Return all of the lines below word for word, leaving nothing out.

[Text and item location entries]
☆ ☆ ☆
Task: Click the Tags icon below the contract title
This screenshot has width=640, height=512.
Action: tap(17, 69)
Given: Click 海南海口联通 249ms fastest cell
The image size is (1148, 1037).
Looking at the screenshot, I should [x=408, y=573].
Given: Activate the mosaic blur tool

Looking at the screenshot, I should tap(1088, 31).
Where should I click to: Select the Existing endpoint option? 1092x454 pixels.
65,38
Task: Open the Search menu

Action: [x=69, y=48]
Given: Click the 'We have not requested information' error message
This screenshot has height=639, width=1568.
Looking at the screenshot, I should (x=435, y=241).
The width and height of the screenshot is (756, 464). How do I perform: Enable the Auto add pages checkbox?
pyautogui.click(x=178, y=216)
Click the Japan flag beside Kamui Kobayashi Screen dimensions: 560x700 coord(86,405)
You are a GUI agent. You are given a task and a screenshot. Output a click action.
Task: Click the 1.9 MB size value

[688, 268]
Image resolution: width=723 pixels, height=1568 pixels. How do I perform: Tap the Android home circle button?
☆ ☆ ☆
SOLUTION TO THIS EXERCISE:
Task: Click the Tags icon below the contract title
This screenshot has width=640, height=512.
Action: tap(17, 69)
Given: Click 海南海口联通 249ms fastest cell
The image size is (1148, 1037).
Looking at the screenshot, I should [x=408, y=573].
Given: Activate the mosaic blur tool

Looking at the screenshot, I should tap(1088, 31).
Where should I click to: Select the Existing endpoint option? 1092x454 pixels.
65,38
Task: Open the Search menu

Action: [x=69, y=48]
Given: Click the 'We have not requested information' error message
This screenshot has height=639, width=1568.
Looking at the screenshot, I should (x=435, y=241).
The width and height of the screenshot is (756, 464). How do I perform: Enable the Auto add pages checkbox?
pyautogui.click(x=178, y=216)
Click the Japan flag beside Kamui Kobayashi Screen dimensions: 560x700 coord(86,405)
You are a GUI agent. You are given a task and a screenshot. Output a click action.
Task: Click the 1.9 MB size value

[688, 268]
Image resolution: width=723 pixels, height=1568 pixels. How do I perform: Tap the Android home circle button?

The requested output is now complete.